> **MATERIAL FOR THE TASK**:
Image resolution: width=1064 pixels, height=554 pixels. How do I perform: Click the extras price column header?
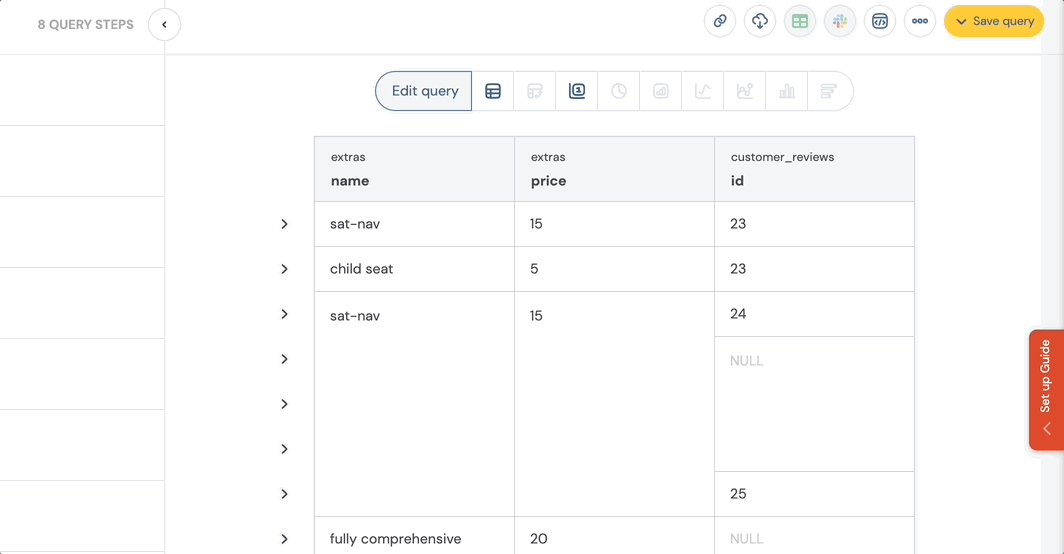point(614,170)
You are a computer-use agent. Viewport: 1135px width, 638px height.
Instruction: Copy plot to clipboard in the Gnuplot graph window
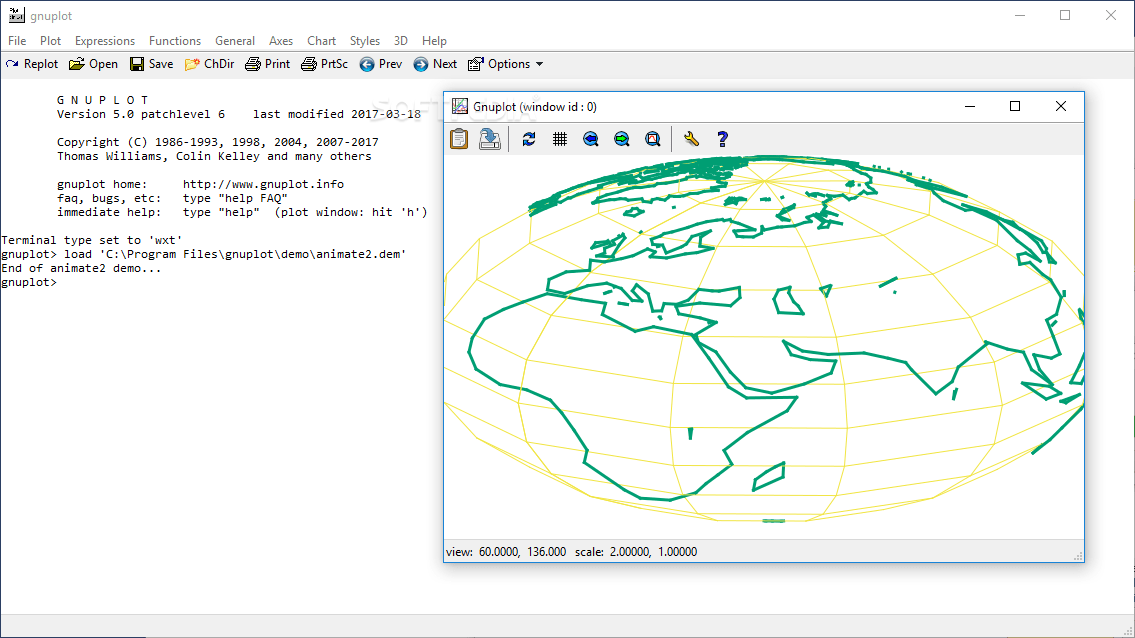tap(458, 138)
---
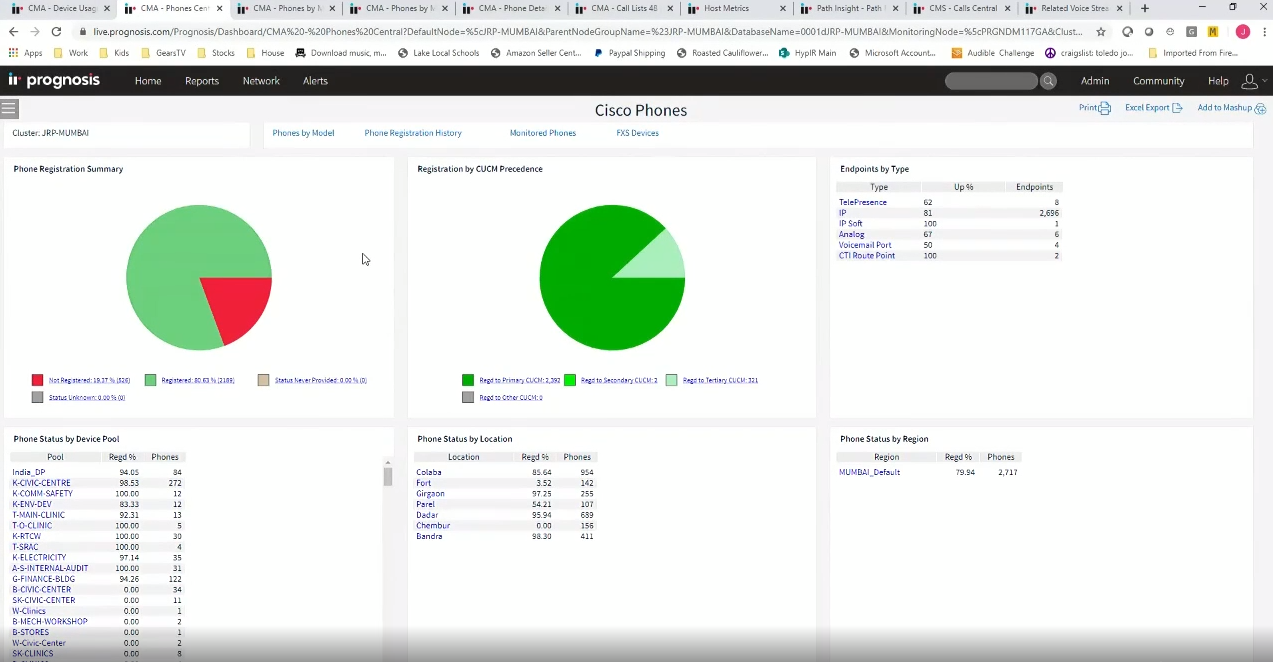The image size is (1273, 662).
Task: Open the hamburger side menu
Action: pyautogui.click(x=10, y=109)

> **ASSIGNED TASK**: The copy should hold only the lines from the one with "Image resolution: width=1064" through the one with "You are a computer-use", exactly as they stand above. Leave out the pictures.

> **RESULT OF THIS EXERCISE**:
Image resolution: width=1064 pixels, height=554 pixels. How do I perform: Click the extras price column header?
point(614,170)
You are a computer-use agent. Viewport: 1135px width, 638px height.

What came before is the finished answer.